O’Dowd in push to save jobs from RET costs
FLYNN MP Ken O'Dowd is pushing to have two emissions-intensive Gladstone industries exempt from the national renewable energy target to ease the pressure management faces in saving costs.
Cement Australia and Boyne Smelters Ltd have had to pay major costs to prop up the renewable energy industries but Mr O'Dowd has questioned "at what cost"?
BSL has already cut costs by not replacing staff leaving through natural attrition and shutting down part of its operations earlier this year, but there's still a fair difference in the $25 million the RET costs the smelter annually.
Prime Minister Tony Abbott last week suggested he could cut the entire RET, but the government is waiting on the Dick Warburton review.
Mr O'Dowd has been working behind the scenes before parliament returned this week to ensure Environment Minister Greg Hunt and Industry Minister Ian Macfarlane were aware of the impact the RET was having on Gladstone's industries and, in turn, its people.
And for what, Mr O'Dowd asked.
"The smelter is propping up these renewable industries of which none of them are up here and we see none of those jobs either," he said.
He said it was putting our companies on an uncompetitive footing to the rest of the world.

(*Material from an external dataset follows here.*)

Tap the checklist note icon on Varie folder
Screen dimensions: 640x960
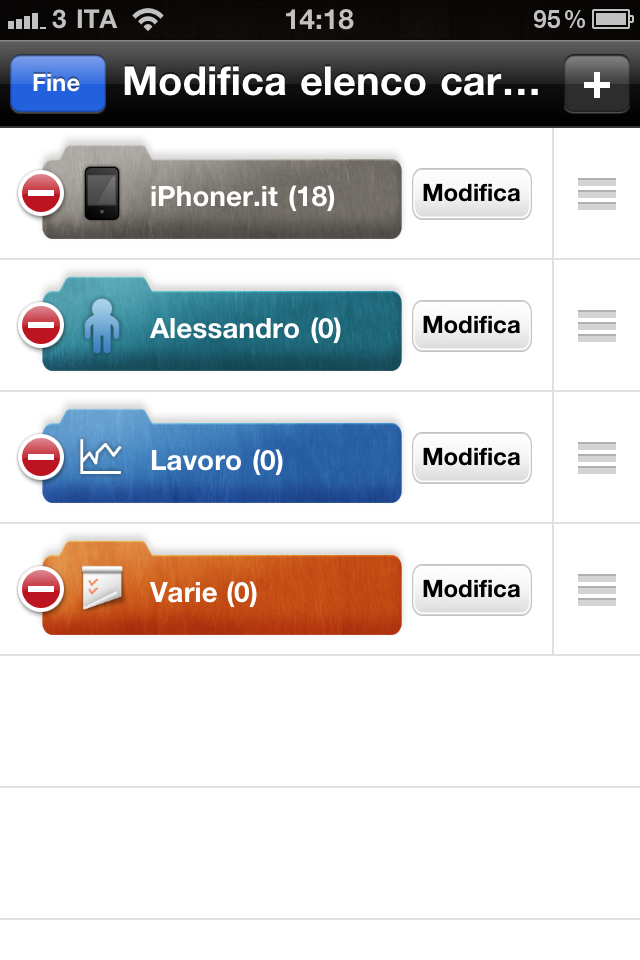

"The smelter has cut back on emissions and they're still whacked with $25 million a year fees," he said.
"Two smelters have already closed - we can't afford to have Boyne Smelters go too.
"I wouldn't go to a complete banning, but one thing's for certain is the impact it's having on industry and we need a 100% exemption here."
RENEWABLE ENERGY TARGET
The RET is designed to ensure Australia gets 20% of its electricity from renewable sources, like wind and solar, by 2020, but it's set to deliver about 28% due to an unexpected fall in electricity demand.
Mr O'Dowd has led a group of 28 Coalition MPs with major aluminium-producing operations in their electorates, or concern for the industry, to endorse a call for aluminium production to be totally exempted from the scheme from July next year in a move that would save it up to $80 million a year.